Altersanagemessene Kinderrechte vs. Gleichbehandlung von Geschwistern

  • Hallo liebe Raben,


    wir haben öfter einen Konflikt, der sich von vorn bis hinten durch zieht.


    Stellvertretend an einem Beispiel:


    Der Jüngste (2) spielt gerne im Zimmer meines Großen (12). Dieser hat mehrfach ausdrücklich betont, dass er nicht will, dass sein kleiner Bruder in seinem Zimmer spielt, wenn er nicht da ist. Nun kam es die letzten Wochen vermehrt vor, dass der Bubi in seinem Zimmer spielen gelassen wurde. Mein Mann sagt, seine Schwester (5) müsste ihre Spielsachen ja schließelich auch teilen und lässt ihn deswegen trotzdem dort spielen.

    Heute morgen hat sich der große tierisch geärgert und entsprechend verärgert darüber gemeckert, dass er schon wieder in seinem Zimmer war, alles durcheinander war (in dem Fall sein vorsortiertes Lego, hin und wieder auch mal ziemlich viel ziemlich teures vorsortiertes Lego).

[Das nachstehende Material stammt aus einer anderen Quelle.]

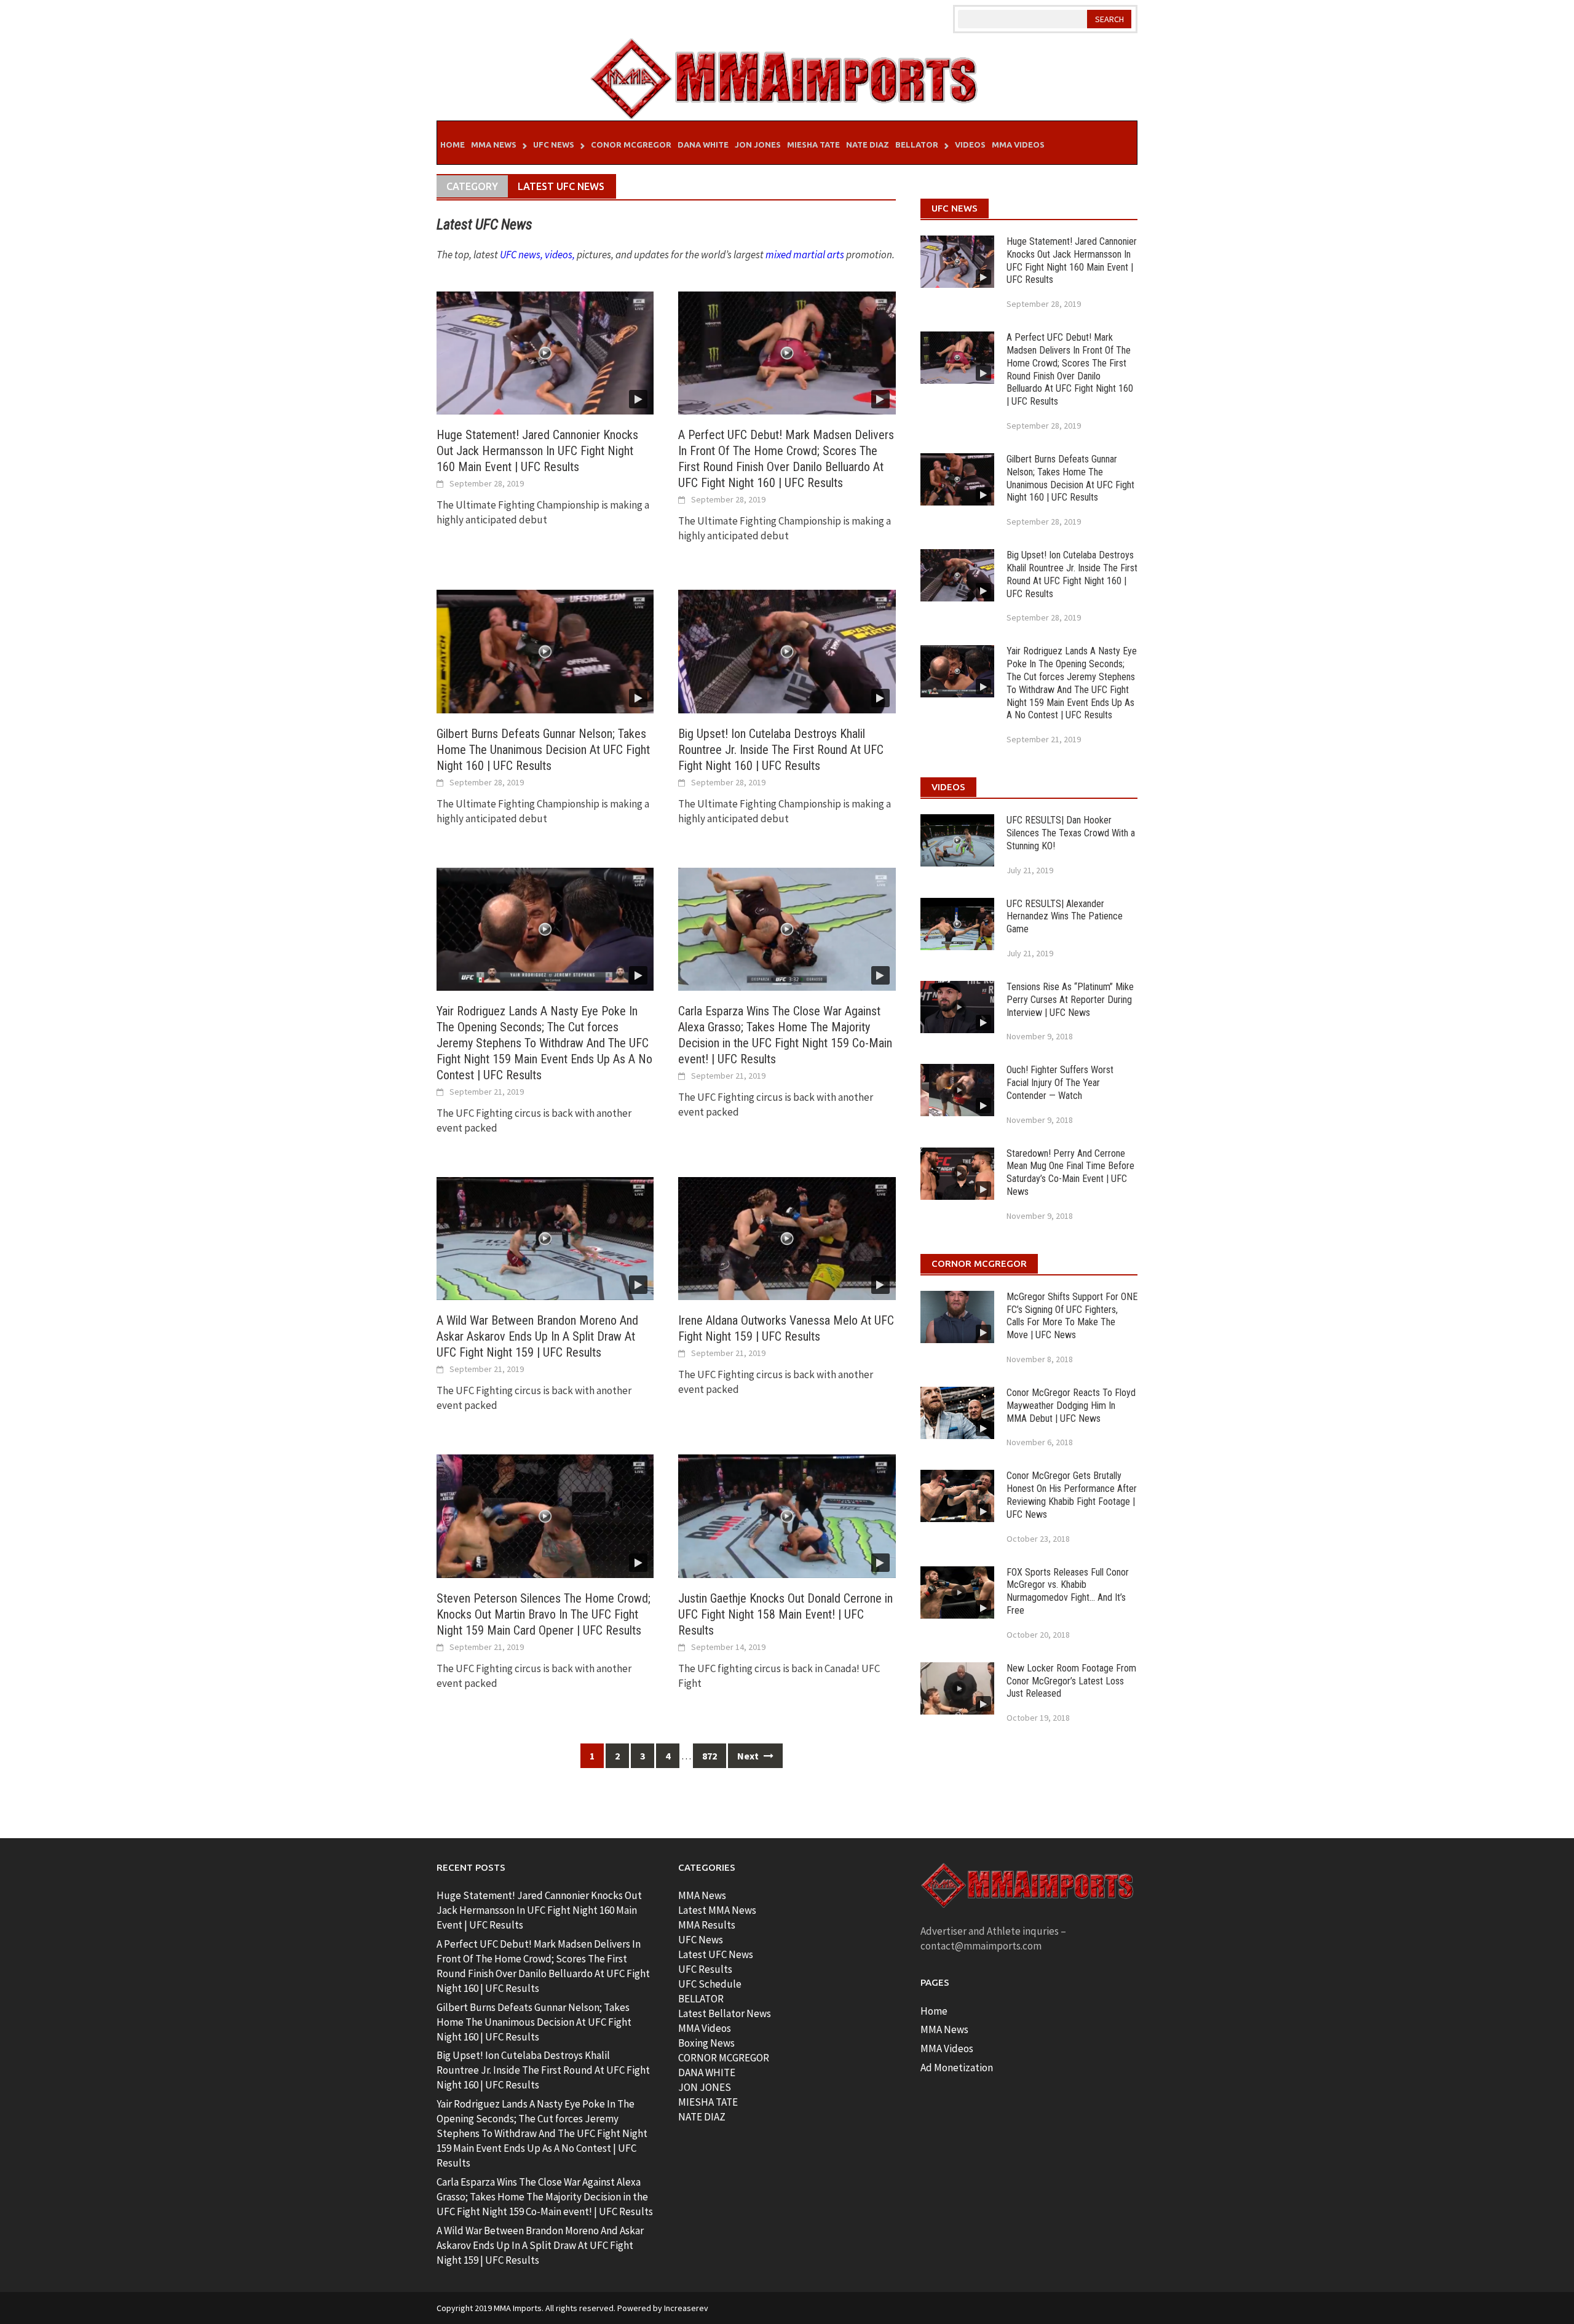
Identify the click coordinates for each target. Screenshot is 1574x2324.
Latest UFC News (715, 1954)
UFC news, (521, 254)
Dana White (703, 144)
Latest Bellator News (724, 2013)
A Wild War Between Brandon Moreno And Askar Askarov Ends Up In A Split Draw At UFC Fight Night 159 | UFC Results (537, 1336)
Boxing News (706, 2043)
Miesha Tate (813, 144)
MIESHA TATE (708, 2102)
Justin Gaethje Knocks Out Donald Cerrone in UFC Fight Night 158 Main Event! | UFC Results (785, 1614)
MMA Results (706, 1925)
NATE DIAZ (702, 2117)
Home (452, 144)
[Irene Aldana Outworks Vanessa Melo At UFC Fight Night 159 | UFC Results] (786, 1237)
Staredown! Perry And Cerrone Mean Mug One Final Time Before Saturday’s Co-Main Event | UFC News (1070, 1172)
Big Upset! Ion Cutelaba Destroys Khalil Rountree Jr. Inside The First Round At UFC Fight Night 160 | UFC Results (781, 749)
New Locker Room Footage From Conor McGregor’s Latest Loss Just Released (1071, 1681)
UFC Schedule (710, 1984)
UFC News (553, 144)
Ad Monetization (956, 2067)
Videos (970, 144)
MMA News (493, 144)
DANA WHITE (706, 2072)
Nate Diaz (867, 144)
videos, (560, 254)
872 (709, 1756)
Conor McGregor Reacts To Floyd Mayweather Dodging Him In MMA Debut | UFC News (1071, 1405)
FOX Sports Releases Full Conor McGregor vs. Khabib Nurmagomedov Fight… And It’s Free (1067, 1591)
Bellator (916, 144)
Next (749, 1756)
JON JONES (704, 2087)
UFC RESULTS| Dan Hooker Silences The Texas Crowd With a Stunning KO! (1070, 833)
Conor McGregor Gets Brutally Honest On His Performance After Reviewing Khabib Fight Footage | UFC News (1071, 1495)
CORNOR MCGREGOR (723, 2057)
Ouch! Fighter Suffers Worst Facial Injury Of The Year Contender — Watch (1059, 1082)
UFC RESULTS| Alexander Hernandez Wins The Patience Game (1064, 916)
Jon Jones (758, 144)
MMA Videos (1018, 144)
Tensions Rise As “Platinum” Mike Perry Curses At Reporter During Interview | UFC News (1070, 999)
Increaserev (686, 2308)
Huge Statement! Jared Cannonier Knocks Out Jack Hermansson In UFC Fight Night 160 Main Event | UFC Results (537, 450)
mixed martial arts (804, 254)
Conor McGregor (631, 144)
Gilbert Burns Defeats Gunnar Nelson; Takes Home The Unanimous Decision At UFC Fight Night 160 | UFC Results (543, 749)
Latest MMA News (717, 1910)
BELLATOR (701, 1998)
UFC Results (705, 1969)
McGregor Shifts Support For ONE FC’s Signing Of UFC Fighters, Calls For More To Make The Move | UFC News (1071, 1316)
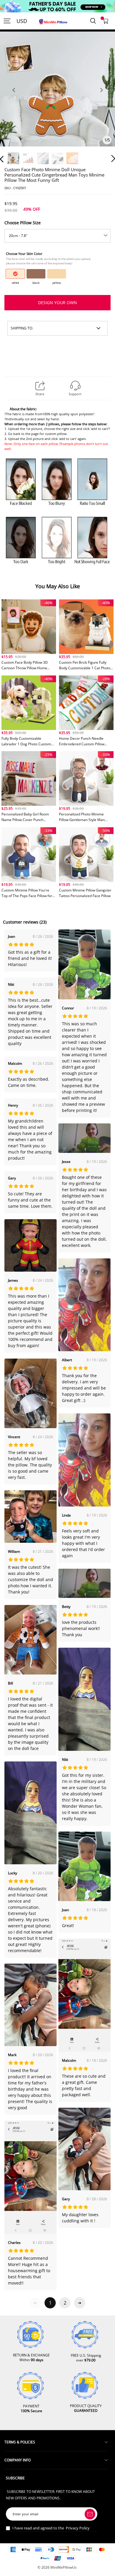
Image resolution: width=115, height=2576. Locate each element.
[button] (13, 96)
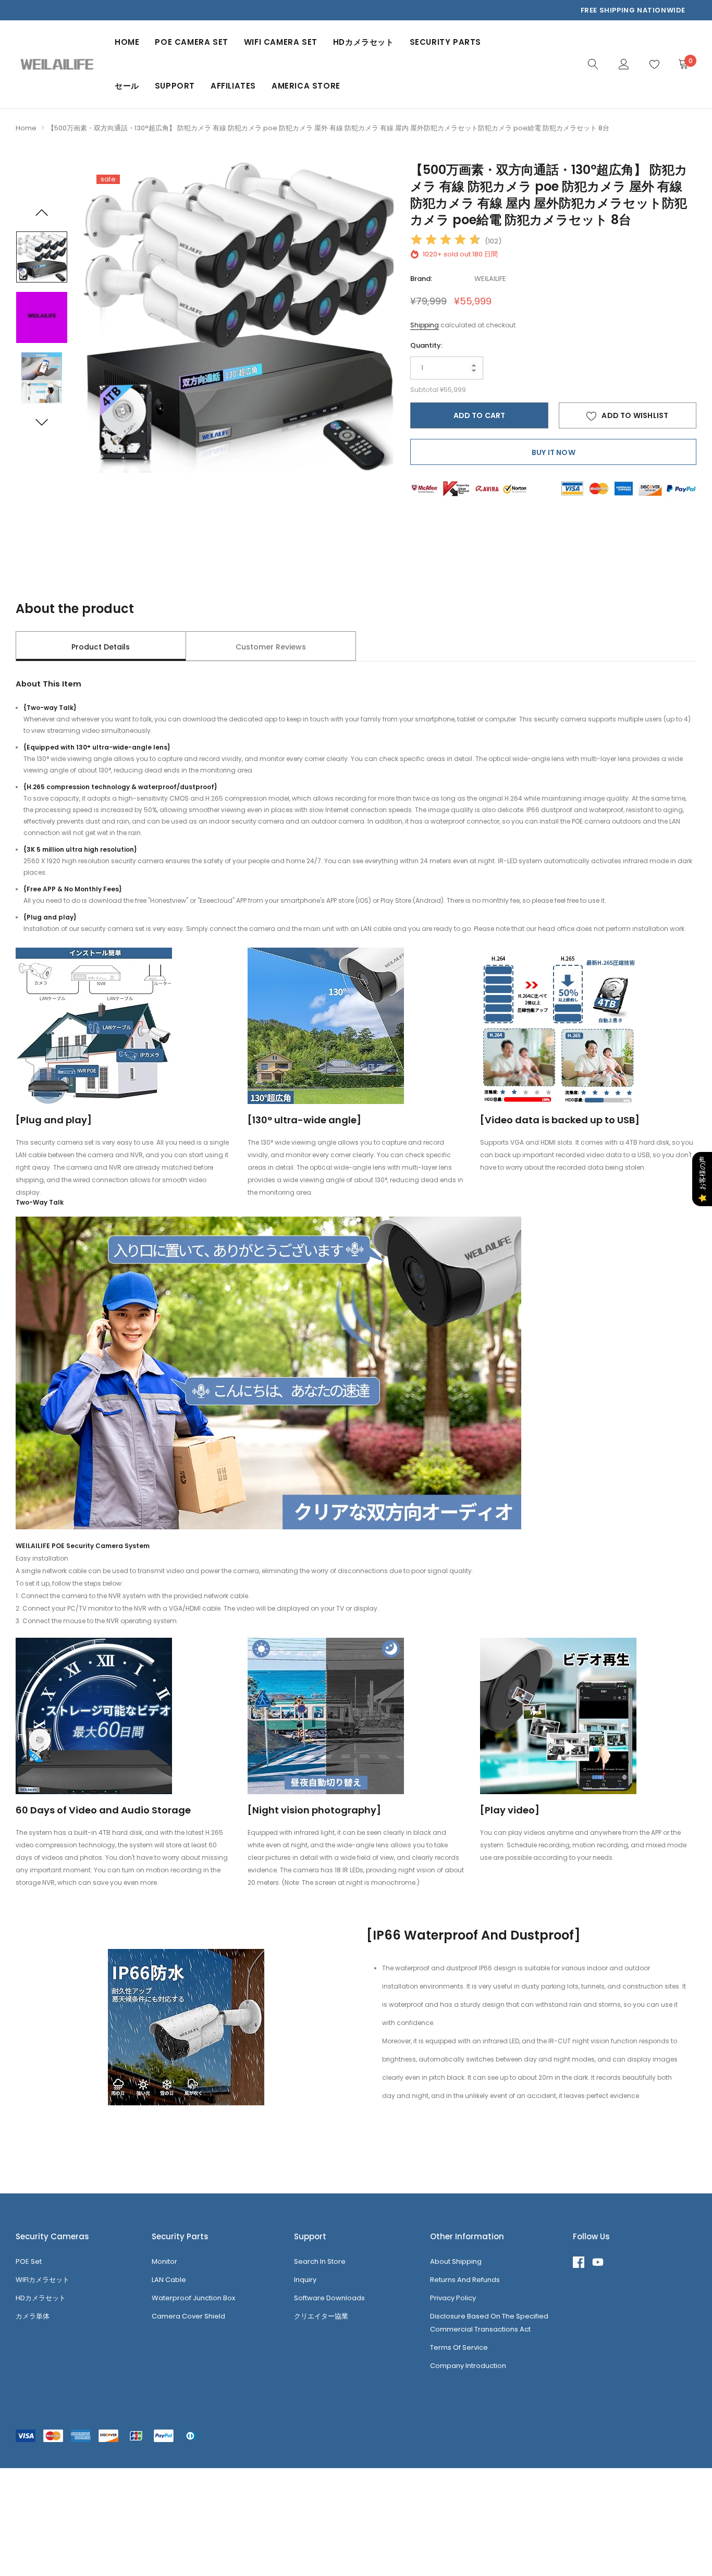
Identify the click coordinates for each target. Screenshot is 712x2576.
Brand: (421, 279)
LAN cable (169, 2280)
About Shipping (456, 2261)
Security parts (445, 41)
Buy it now (553, 452)
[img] (445, 241)
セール (127, 85)
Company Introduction (468, 2366)
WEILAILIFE (490, 279)
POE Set (29, 2261)
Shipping (424, 325)
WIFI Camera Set (280, 41)
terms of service (459, 2347)
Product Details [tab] (100, 647)
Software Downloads (329, 2298)
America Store (306, 85)
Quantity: (426, 345)
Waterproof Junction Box (193, 2298)
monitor (164, 2261)
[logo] (57, 64)
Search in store (320, 2261)
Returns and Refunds (465, 2280)
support (175, 85)
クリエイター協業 (321, 2316)
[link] (593, 64)
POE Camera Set (191, 41)
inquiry (305, 2280)
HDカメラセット (363, 41)
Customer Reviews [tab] (271, 647)
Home (127, 41)
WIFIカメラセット (42, 2280)
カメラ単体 (33, 2316)
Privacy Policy (453, 2298)
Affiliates (233, 85)
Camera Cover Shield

    Ich denke, es ist etwas anderes, wenn ein zwölfjähriger sagt: in meinem Zimmer wird nicht gespielt! Als wenn eine 5 Jährige, die kein eigenes Zimmer hat, sich hin stellt und sagt: der darf in meinem zimmer nicht spielen! (wenn sie irgendwas aufgebaut hat oder etwas zerbrechliches ausgebreitet ist, lass ich den Bubi in dem Zimmer auch nicht spielen, seine Spielsachen befinden sich überwiwegend im Wohnzimmer). mit 5 und 12 hat man sehr unterschiedliche Ansichten über die Bedeutung von Privatsphäre, Besitz und auch sehr unterschiedliches Spielzeug...


    Wie steht ihr das? Gebe ich dem Großen "Sonderrechte" oder ist es altersangemessen, seinen Wunsch nach Privatsphäre (ist es ja irgendwie auch) zu respektieren?


    Falls das mit rein spielt: Als wir vor 5 Jahren hier eingezogen sind, wurde mein Sohn von meinem Mann gefragt, ob er sein Zimmer teilen will, da er das größere haben wollte. Das hat er verneint und das kleinere Zimmer genommen, zum "nicht teilen". Ich persönlich glaube aber nicht, dass der Junge die Wahl gehabt hat, das war eher .. keine Ahnung, zur beilegung des Gebettels nach dem großen Zimmer.


    Ich bin echt gespannt auf eure Meinungen!

    Carpe Diem. Das Leben ist zu kurz, um es zu verschwenden.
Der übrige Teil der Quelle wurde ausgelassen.